Artists, another major topic of conversation, led to the Rising Stars program, launched in 1995-96. "It is difficult for young artists to establish recognition in their own countries, let alone internationally," Sanders says. "If it is known that Carnegie Hall has recommended them, the European public and critics are interested." Each country may nominate an artist or ensemble each year. Since only six will tour, halls from the same country may collaborate on a nomination. The members try to balance the instruments and ensemble types in any given season, and each artist is expected to perform a contemporary piece on the recital. "It has to be an adventure for everyone," Sanders says. Some of the halls, like Carnegie Hall, have a smaller recital hall in which to present the series, but Rising Stars sells well even in such large facilities as Birmingham and Cologne. "It has become a major seller," Sanders says. "People recognize that this is something special. We now have other halls outside the group that are interested in taking on the series."

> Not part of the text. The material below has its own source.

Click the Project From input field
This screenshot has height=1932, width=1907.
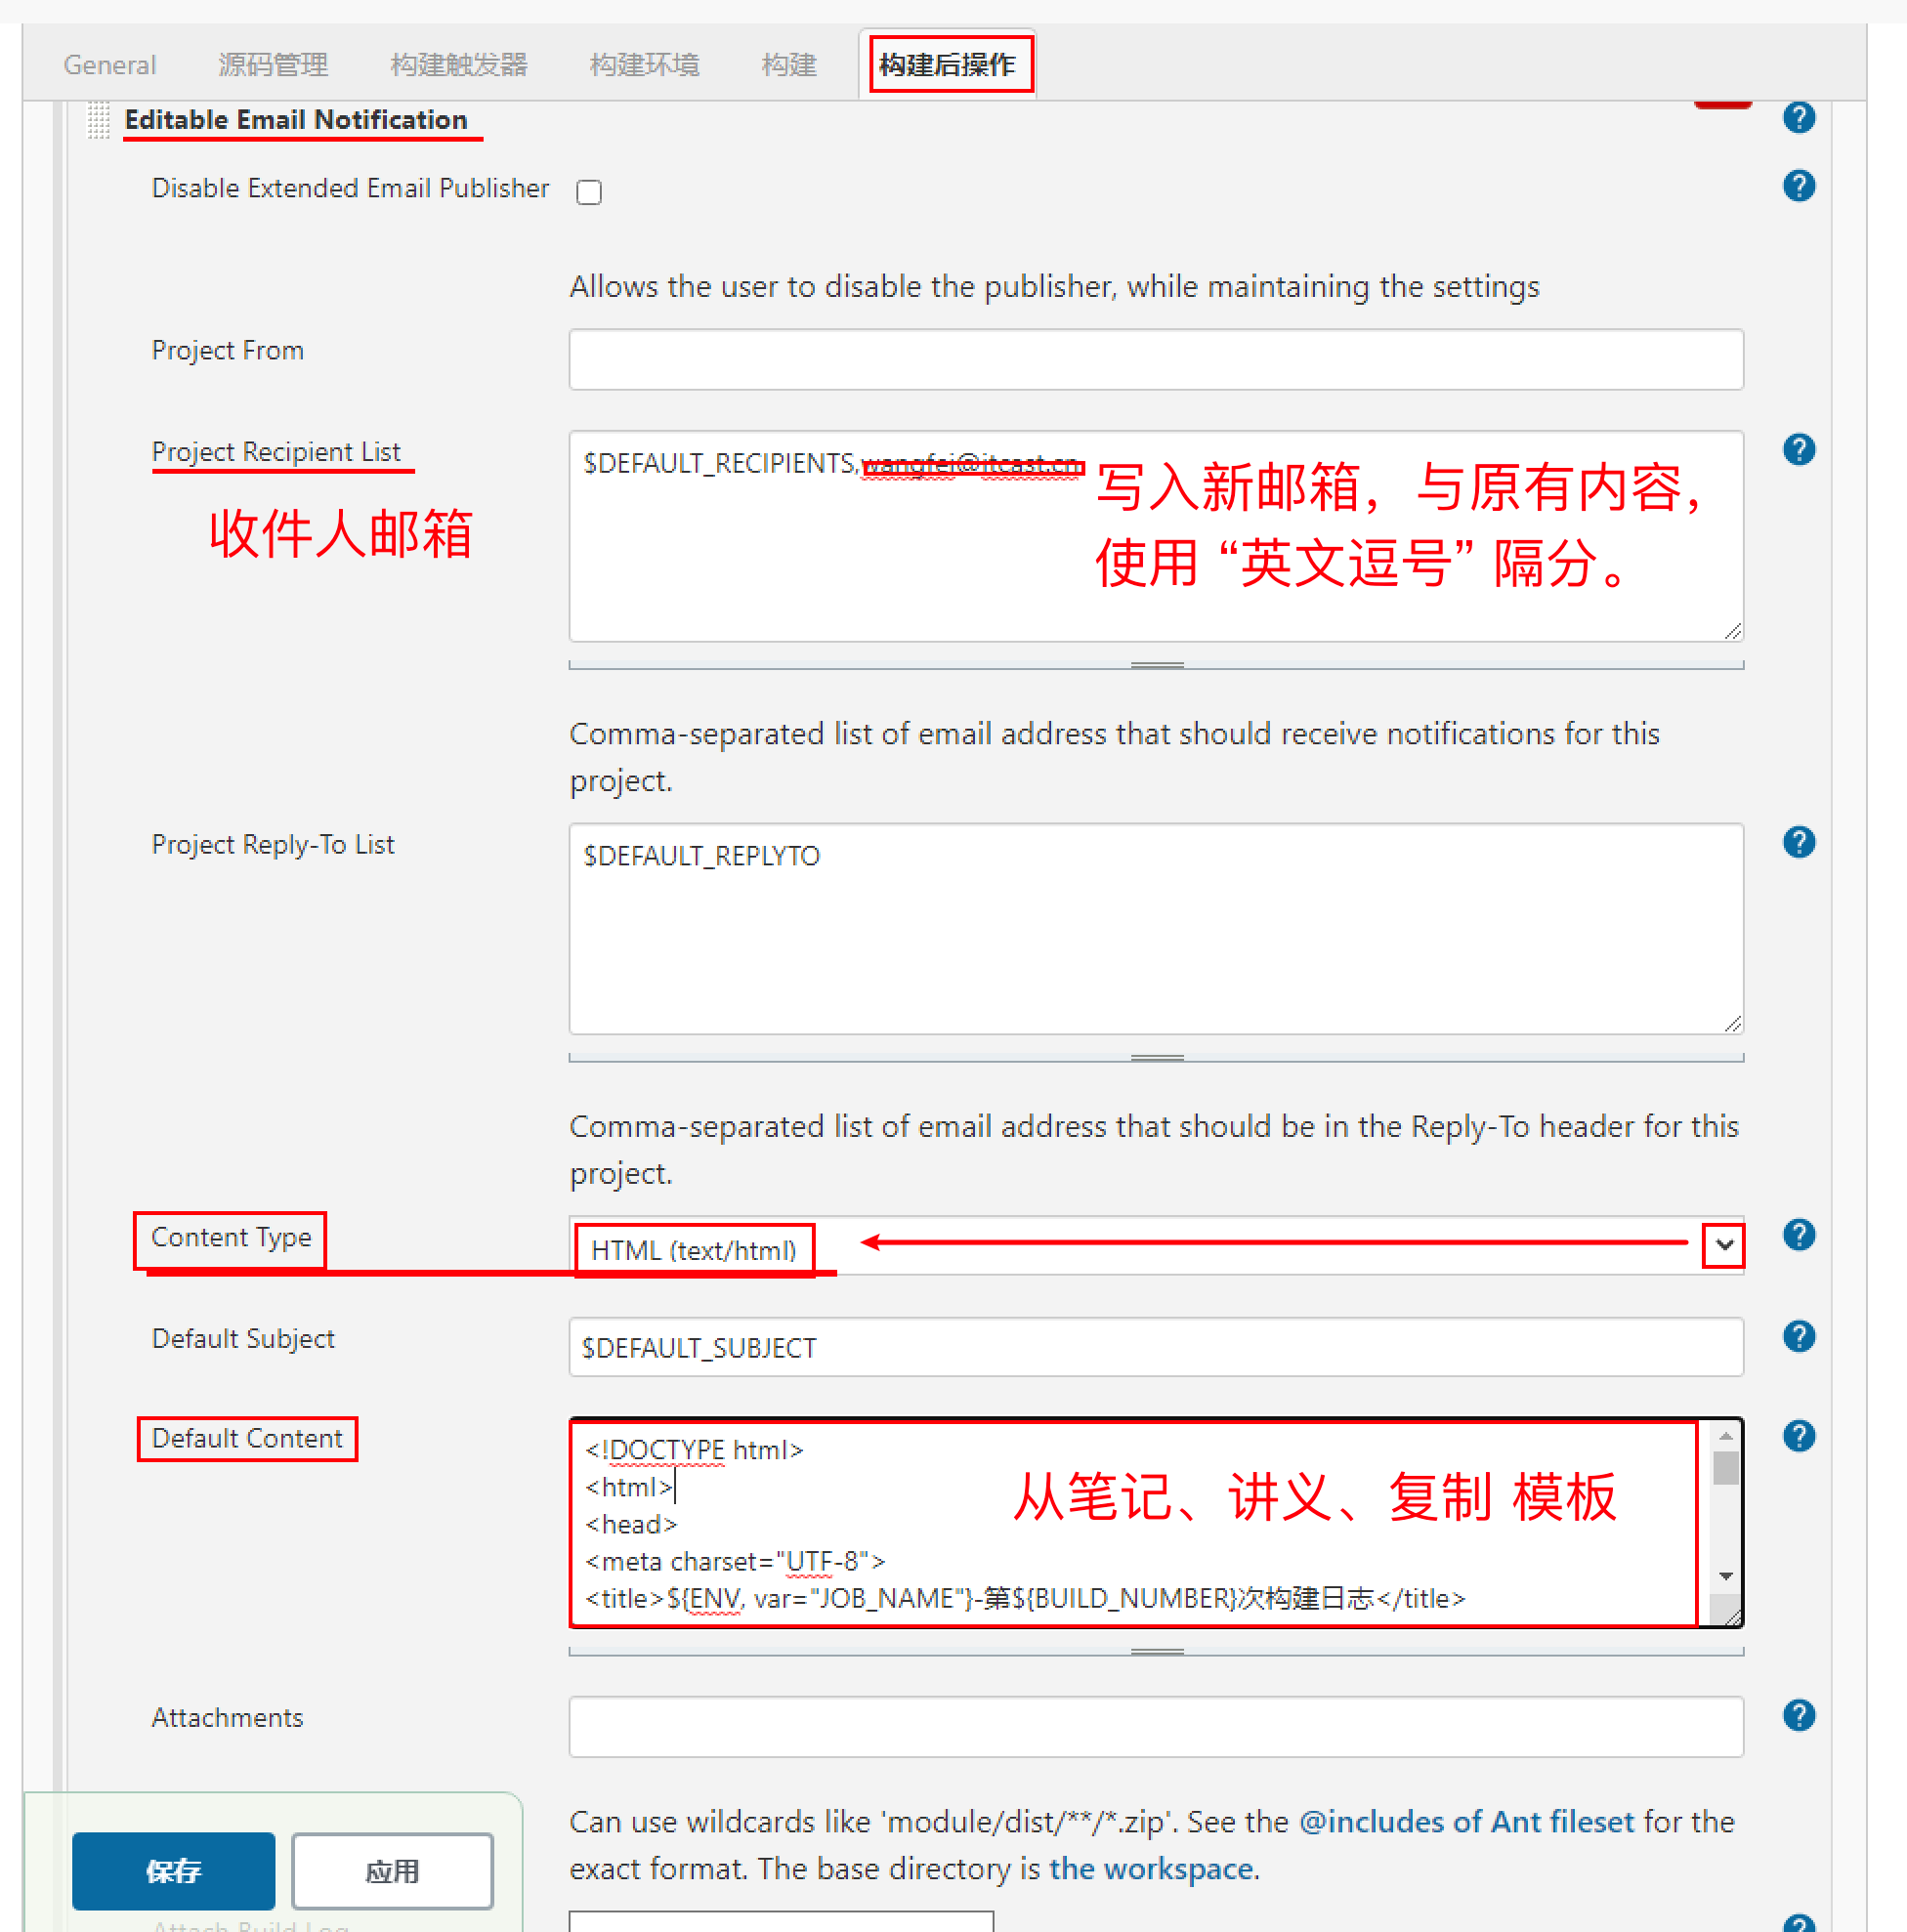point(1155,359)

ECHO established itself formally three years ago in order to get European Community subsidy for Rising Stars and for a joint commissioning program, which, like Rising Stars, gives new work exposure in multiple venues. The first commission, Mauricio Kagel's Abduction in the Concert Hall, was performed by the Schoenberg Ensemble in the 2000-2001 season. The second, Counterphrases, a project in which ten composers wrote music for short dance phrases choreographed by Anne Teresa De Keersmaeker and filmed by Thierry de Mey, premiered this spring in Brussels. ECHO is at work on a third commission, involving composer Steve Reich.
For Robert Harth, executive and artistic director of Carnegie Hall, ECHO has proved to be "a terrific exchange of ideas in a very relaxed and informal environment." Harth is especially pleased with the collaborative projects and the tremendous pipeline of information about up-and-coming talent and new commissions. "ECHO provides a global perspective on arts presentation," he says. "And it is wonderful not only professionally but personally to develop friendships with directors of major concert halls throughout Europe." The next time some traveling orchestra tries to play one hall against the others, everyone will know better, or at least have someone to call.
Heidi Waleson is the opera critic for The Wall Street Journal.